Un libellé contesté devant le Conseil constitutionnel par François Sureau, avocat au Conseil d’Etat et à la Cour de cassation.  Je relisais sa plaidoierie contre 3 dispositions sur les lois relatives au terrorisme et à l’état d’urgence, publiée chez Tallandier en 2017*. Il y a des lustres, en somme. En plus, vous me direz que la fameuse loi  n’est plus. C’est vrai. Elle n’existe plus parce que, en octobre 2017,  ses dispositions ont été versées à la loi renforçant la sécurité intérieure et la lutte contre le terrorisme qui dote l’Etat “de nouveaux moyens juridiques de droit commun permettant de mieux prévenir la menace terroriste hors période d’état d’urgence.” Il va sans dire que ces “nouveaux moyens” ont eu tôt fait de s’appliquer à un champs débordant largement celui du contrôle du terrorisme.

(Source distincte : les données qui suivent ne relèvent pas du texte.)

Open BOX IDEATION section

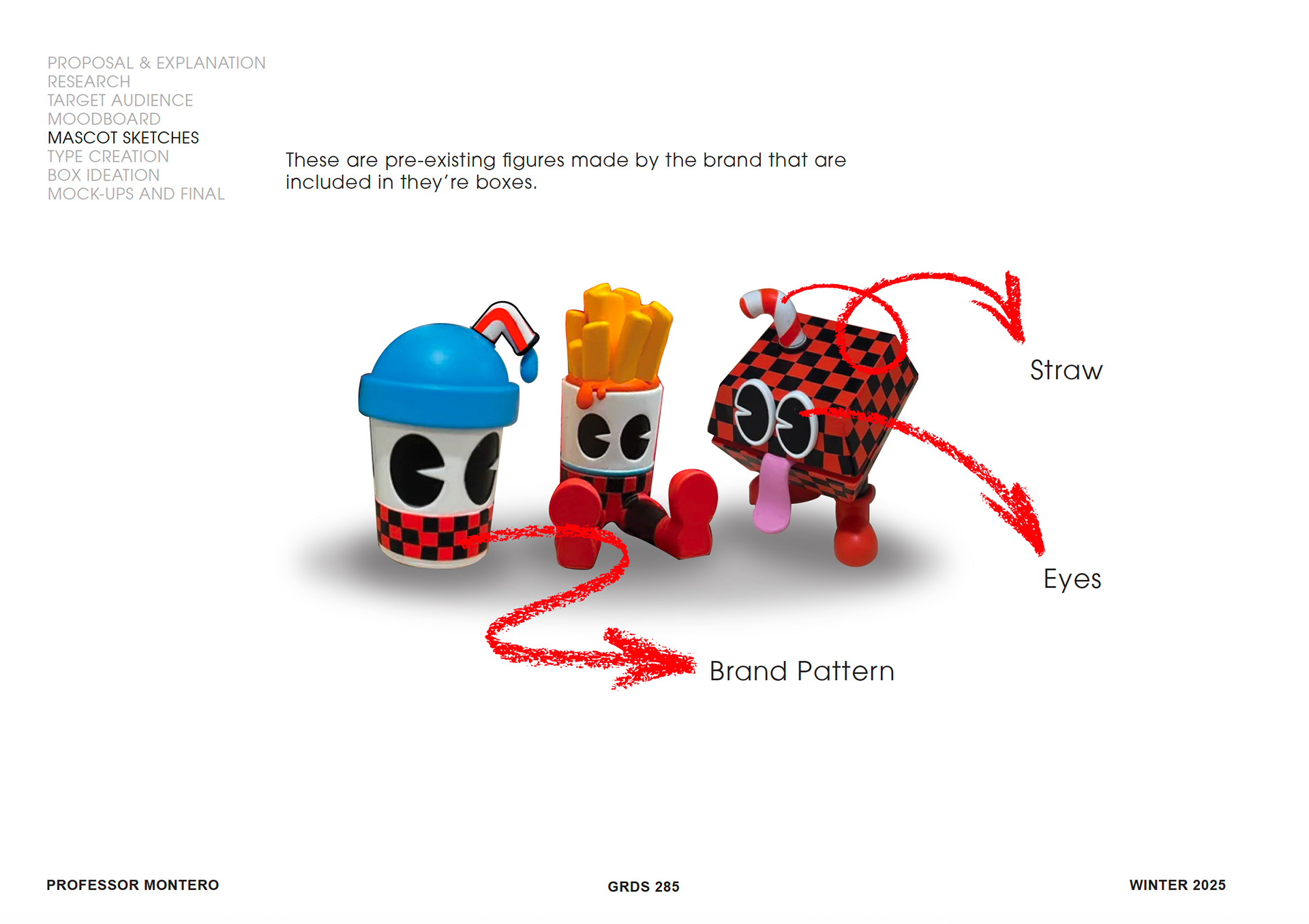coord(103,175)
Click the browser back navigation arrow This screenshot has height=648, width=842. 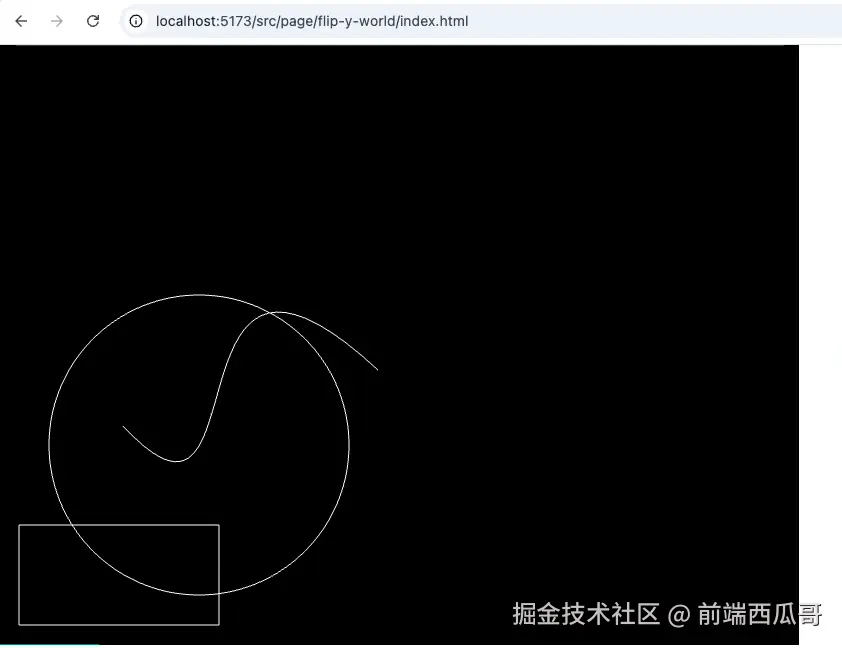click(20, 20)
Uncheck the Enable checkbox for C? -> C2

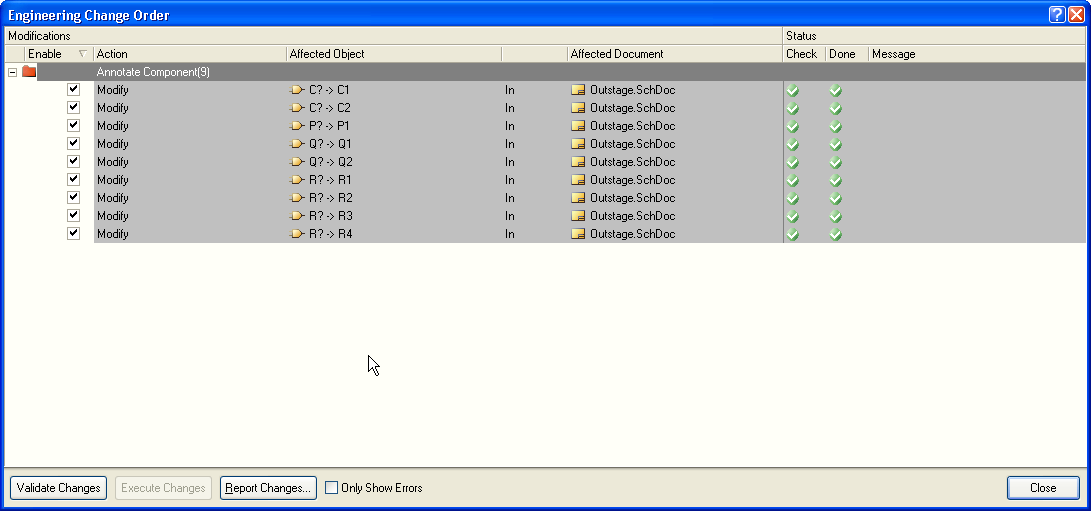click(73, 108)
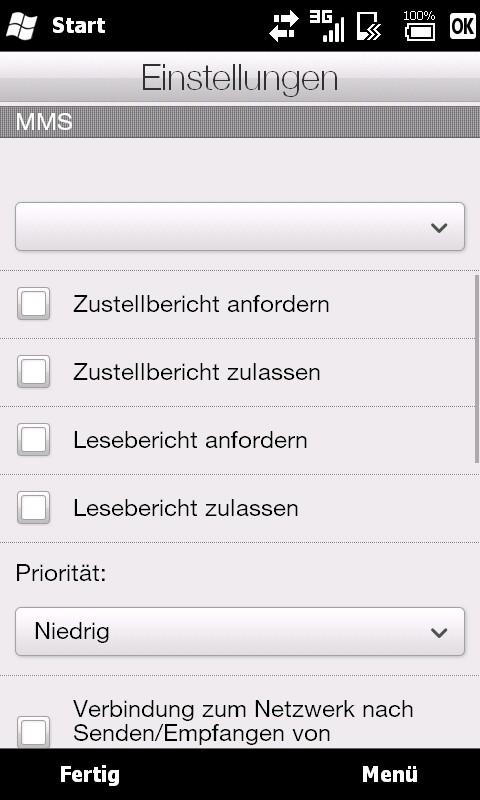Open the Windows Start flag icon
This screenshot has width=480, height=800.
point(21,26)
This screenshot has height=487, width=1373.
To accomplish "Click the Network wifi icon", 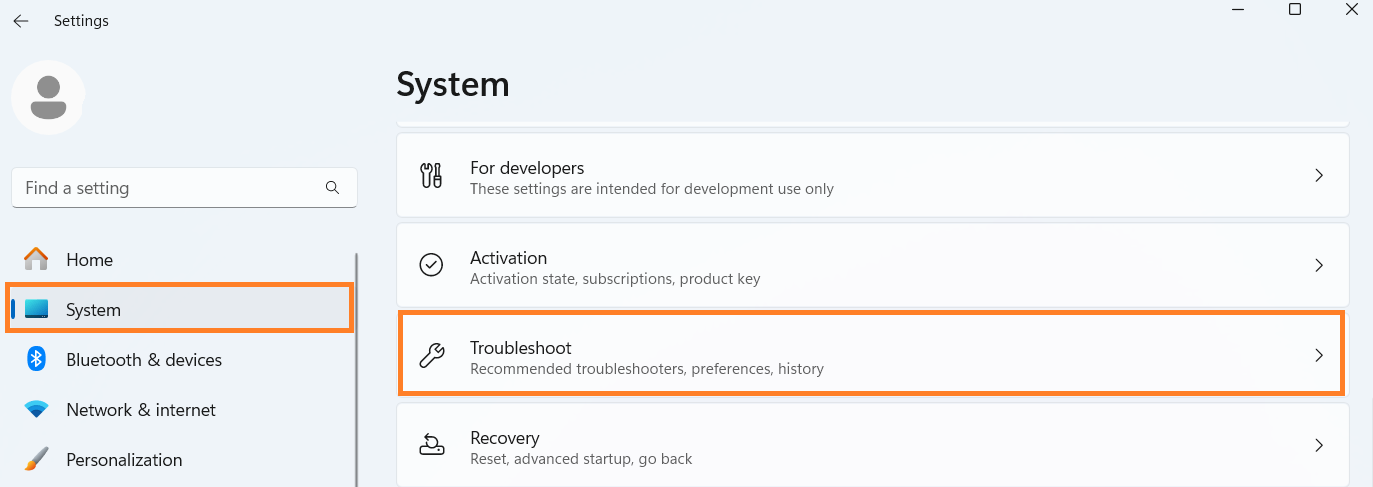I will click(x=36, y=410).
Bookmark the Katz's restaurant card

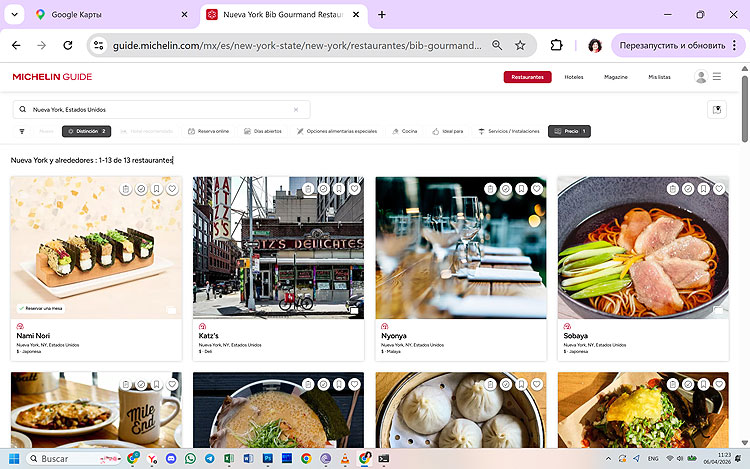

Les 3 dispositions en question? Elles portent sur des éléments fondamentaux de la liberté: celle de penser, de s’exprimer et celle d’aller et venir à sa guise. Or, “la loi sur la sécurité intérieure donne compétence au préfet pour instaurer des périmètres de protection sur le modèle des “zones de protection ou de sécurité” de l’état d’urgence”…”S’il existe des raisons sérieuses de penser que le comportement d’une personne constitue une menace d’une particulière gravité…l’autorité de police peut imposer à la personne de ne pas se déplacer à l’extérieur d’un périmètre géographique déterminé…”http://www.vie-publique.fr/focus/etat-urgence-loi-renforcant-securite-interieure-lutte-contre-terrorisme.html

Est-ce la raison pour laquelle samedi dernier, sans préavis aucun, la circulation des TER s’est soudainement interrompue entre Toulouse et les villes avoisantes pour réapparaître sans explication une fois les manifestations terminées? Le préfet aurait-il eu l’inquiétude que certaines personnes pourraient vouloir circuler par train pour se rendre à ces manifs et y commettre des actes répréhensibles? Paranoïa de ma part? Bien sûr, mais vu le retour du péché d’intention sous la forme de crime potentiel, et l’imagination débordante des autorités en la matière…  Alors que la doctrine juridique repose sur la présomption d’innocence, ces dispositions introduisent dorénavant la présomption d’intention coupable. Ce qui veut dire, dans les faits, qu’un gendarme qui fouille le sac de quelqu’un et y trouve du sérum physiologique est en droit de le confisquer et même, de procéder à une garde à vue. Eh. Sérum physiologique = intention probable de participer à une manif au plus fort des champs de gaz lacrymogène, n’est-ce-pas, non pas pour y exprimer une opinion mais afin d’y commettre des actes criminels? Allez hop, au poste et plus vite que ça.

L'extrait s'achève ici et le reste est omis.